UPDATED 9:05pm, September 4
It’s a lot of legal and accounting jargons to process. So let me try to illustrate actual facts/numbers through a fictional story (italicized).
A bishop and his assistant together with their wives flew to New York. The official reasons was to recruit a teacher for a school the diocese is running, and to preach in a couple of churches. Why did the wives come alone? Well, the bishop’s wive runs the Diocesan Academy Board. But why did the assistant bishop & his wife went as well? It was a mission trip. By the way, the quartet bumped into the bishop’s former personal assistant and her husband in New York too. What a small world!

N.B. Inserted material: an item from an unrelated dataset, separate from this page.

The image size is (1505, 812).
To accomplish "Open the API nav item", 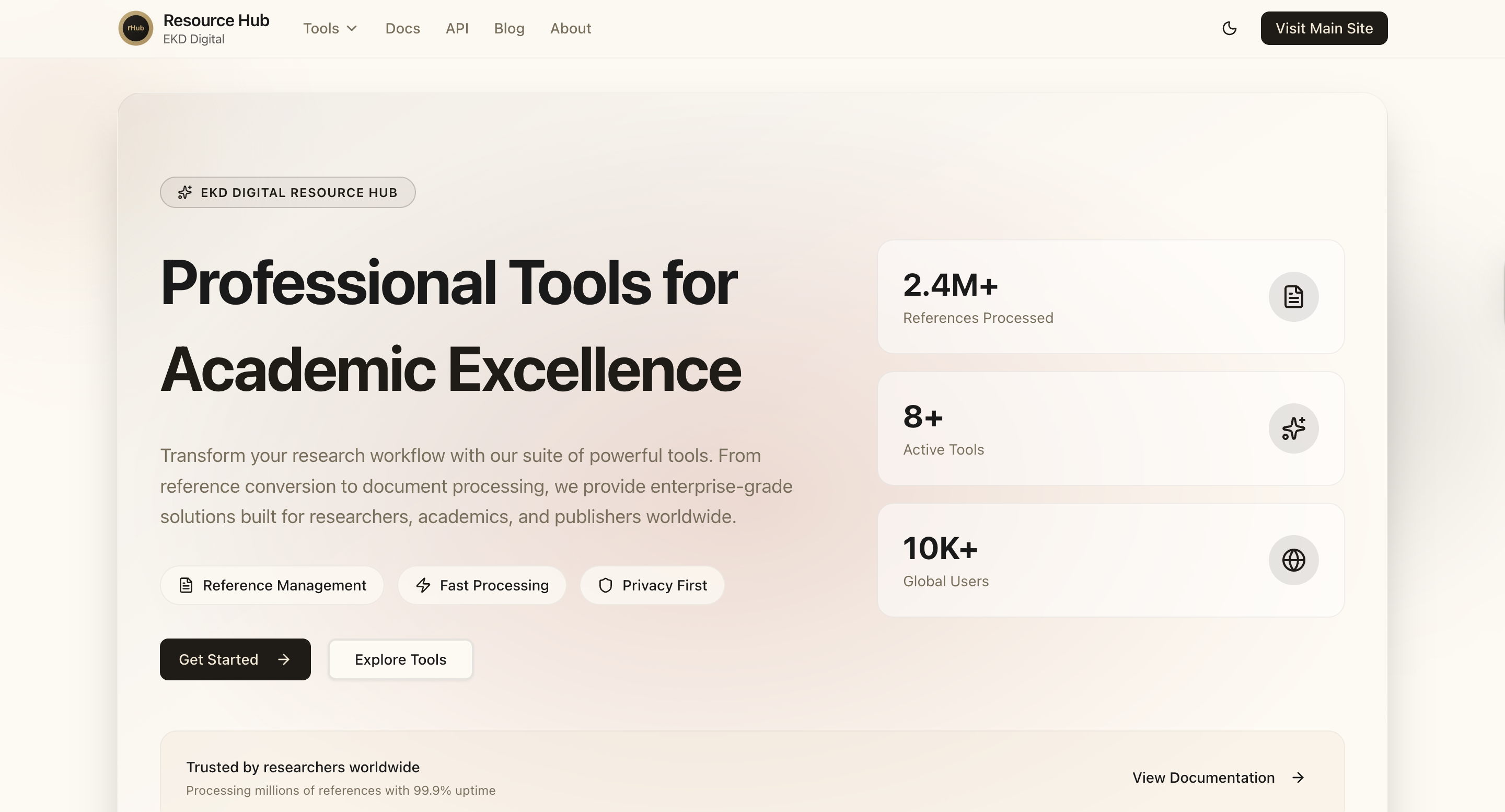I will click(457, 28).
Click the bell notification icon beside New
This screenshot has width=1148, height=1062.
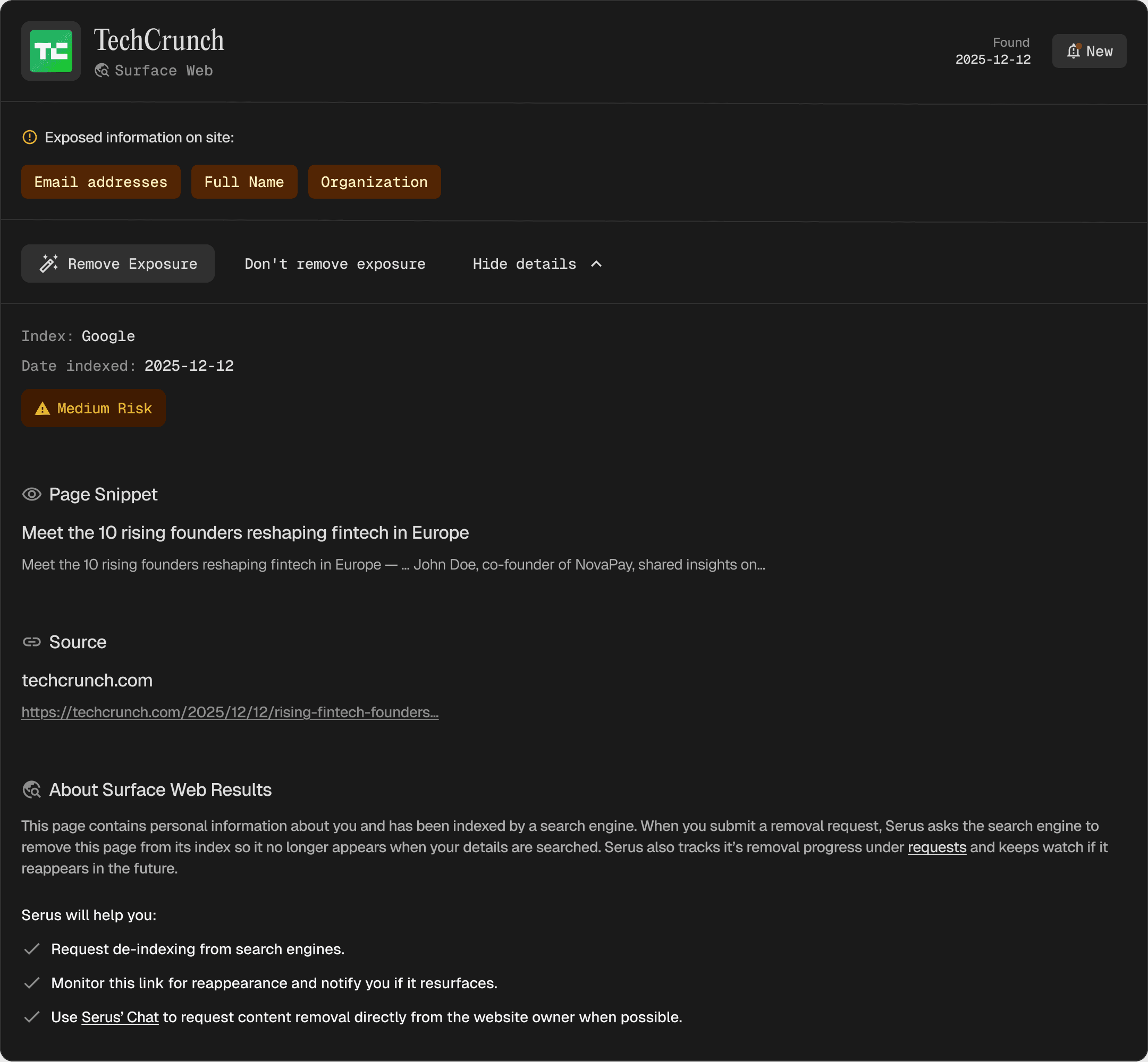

Well, between preaching in two Sunday services, and meeting up with the teaching candidate, the 3 couples went shopping at 5th Avenue, caught Jeremy Lin at a NBA game, had great meals in five star hotels, watched a musical, took a dinner cruise around New York Harbour, Brooklyn Bridge and Ellis Island. Then they headed south for some Jazz music at New Orleans and more sightseeing. The bill come up to around RM180,000. It was charged to the Mission Fund because the trip was about recruiting a teacher and visiting some Christian schools; and the Diocesan Academy Board operates under this fund.
Come the time for audit, the accountant noted RM921,533 was spent in Mission Funds in 2011. The RM180,000 bill was just a lump sum expenditure under “Diocesan Academy’s study visit and recruitment” with no receipts to back up the amount.
Here ends the fictional story. Do you get a better picture what perhaps the auditor was saying?